Difficile à savoir si la reconstruction de l’usine de Fria constitue une transaction qu’on peut qualifier de « significatif » aux yeux du Département du Trésor donc sujette aux sanctions ? Est-ce que les sous-traitants risqueraient de se placer sur la liste noire américaine en participant aux projets de RusAl en Guinée ou ailleurs ?
Déjà, Glencore un actionnaire de Rusal, et pas des moindres a décidé de se séparer du groupe russe pour préserver ses intérêts américains. La chute brutale de l’action de RusAl sur les bourses la rend extrêmement vulnérable financièrement.
La veille pourtant, la compagnie Rusal – par la voix de son président Vladislav Soloviev – a déclaré aux journalistes le 5 avril que les premières exportations de bauxites de la mine de Dian-Dian en Guinée commenceront dans quelques semaines. « La fin du mois d’avril, nous allons commencer la mine avec une capacité de 3 millions de tonnes. Il est prévu d’augmenter la capacité jusqu’à 5 millions de tonnes, mais leur mise en œuvre dépend des possibilités de l’infrastructure, en particulier, le capacité de la voie ferrée. Nous allons travailler là-dessus », a-t-il temporisé.

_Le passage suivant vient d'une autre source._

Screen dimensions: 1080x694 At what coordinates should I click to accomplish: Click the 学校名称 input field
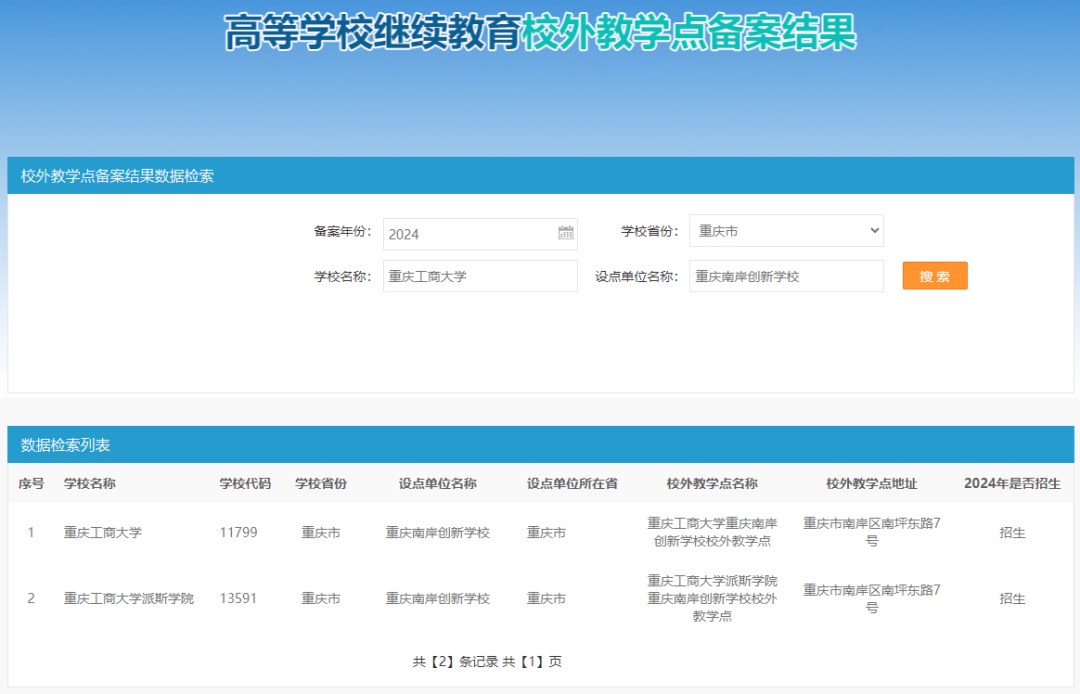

Quoique les Chinois, RusAl – et plusieurs autres compagnies se sont engagés à construire des usines d’alumine en Guinée -mais tous semblent être vagues sur la date de respect de ces obligations, se contentant de creuser et d’exporter la bauxite brute.

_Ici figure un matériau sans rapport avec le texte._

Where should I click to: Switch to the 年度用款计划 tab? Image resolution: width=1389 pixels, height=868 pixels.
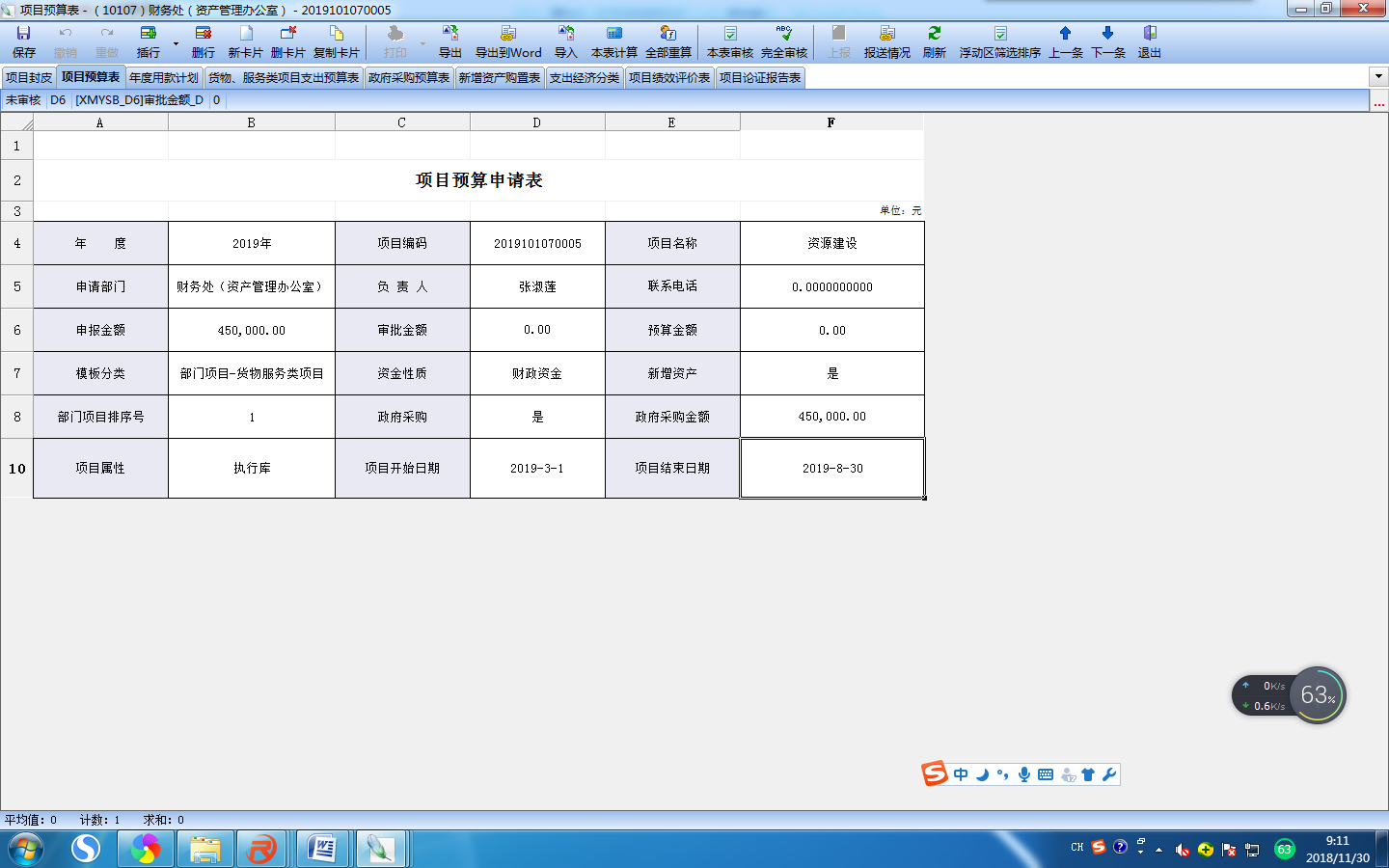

La sortie partisane de l’ambassadeur de la Russie qui reprend la ligne gouvernementale de reprocher aux partis politiques d’opposition d’exercer leur droit constitutionnel de protestations pacifiques, semble renforcer l’impression que la Guinée est entrée dans un jeu dangereux d’être partie prenante dans le combat épique entre la Russie et l’Occident. Et cela sans en mesurer les conséquences comme ce fut le cas de Simandou où la Guinée avait été une victime collatérale d’une bagarre entre les milliardaires Soros et Beny Steinmetz. La Guinée a suivi les « conseils » de Soros qui l’a abandonné dès que l’objectif d’écarter Steinmetz a été atteint et s’est retrouvé sans projet.
Voici la traduction de Guinéenews© des allégations américaines contre Deripaska.

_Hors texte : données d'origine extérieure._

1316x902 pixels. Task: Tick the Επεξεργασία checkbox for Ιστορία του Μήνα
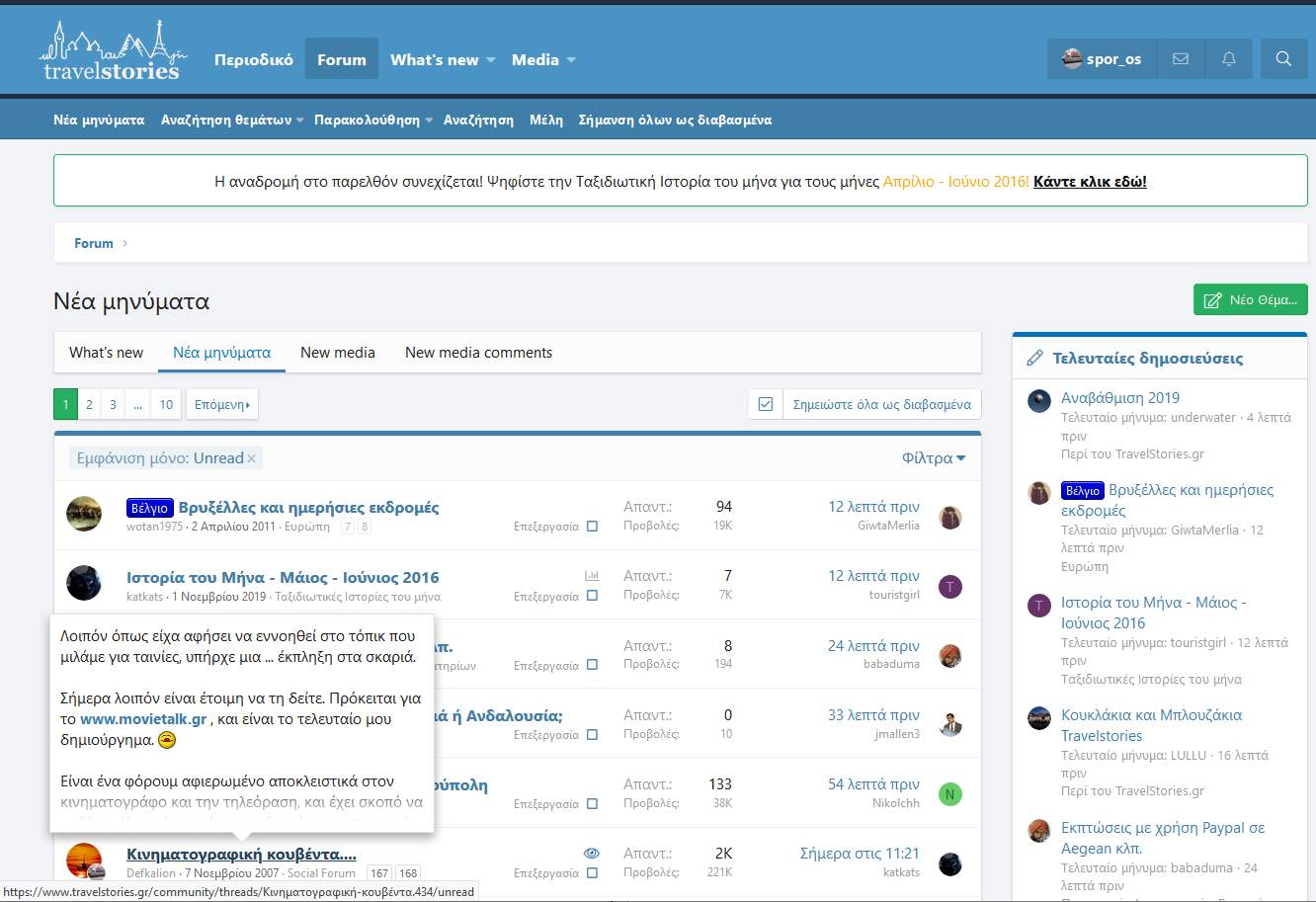[x=592, y=596]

« Oleg Deripaska est désigné conformément au Décret 13661 pour avoir agi ou prétendu agir pour, ou au nom de, directement ou indirectement, comme un haut fonctionnaire du gouvernement de la Fédération de Russie, ainsi que conformément au Décret 13662 pour opérer dans le secteur de l’énergie de l’économie de la Fédération de Russie. Deripaska a déclaré qu’il n’y a aucune différence entre lui et l’État russe. Il a également reconnu posséder passeport diplomatique russe et prétend avoir représenté le gouvernement russe dans d’autres pays. Deripaska a fait l’objet d’une enquête pour blanchiment d’argent et a été accusé d’avoir menacé la vie de ses rivaux commerciaux, d’avoir illégalement mis sous écoute téléphonique un représentant du gouvernement et d’avoir participé à des activités d’extorsion et de racket. Il y a aussi des allégations selon lesquelles Deripaska aurait soudoyé un fonctionnaire du gouvernement, ordonné le meurtre d’un homme d’affaires et aurait eu des liens avec un groupe criminel organisé russe.»